Summary and Conclusions

Infection with an oncogenic HPV particularly HPV 16 is associated with 5% of all human cancers but predominantly cervical cancer and other ano-genital cancers. HPV infection with both oncogenic and non oncogenic types is common in young, sexually active men and women but the majority of infections resolve due to a cell mediated response to early non structural proteins. This response is usually accompanied by sero-conversion with type specific neutralising antibody to the major capsid protein L1.

Prophylactic HPV vaccines are sub-unit protein vaccines consisting of L1 only virus like particles for HPV 16 and 18 only or HPV 6,11,16 and 18. These VLP vaccines are highly immunogenic generating high titres of type restricted neutralising antibody to L1 and robust immune memory.

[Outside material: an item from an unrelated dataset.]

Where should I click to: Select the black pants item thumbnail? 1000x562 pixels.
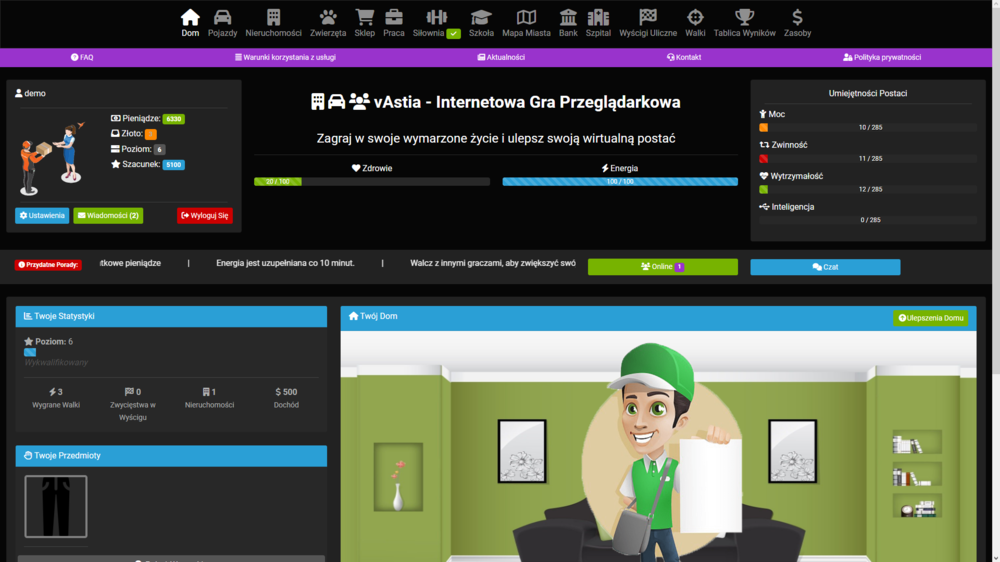tap(55, 507)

It is generally considered that the >90% protection afforded by these vaccines against ano-genital disease associated with the vaccine HPV types is antibody mediated but at the present there is no immune correlate - no measurable antibody titre or other quantifiable immune response that correlates with protection. However the mechanism of viral entry may provide insight into antibody mediated protection. HPV infection of the epithelial basal cell has been shown to require epithelial micro-wounding and repair [4749]. This is a slow, complex and multi-step process during which virus is accessible to serum neutralising antibody that enters via the exudate that accompanies wounding. Experimental evidence indicates that, at least for HPV 16 very low (pico-molar) antibody concentrations effectively neutralise suggesting that very little antibody will be protective [50].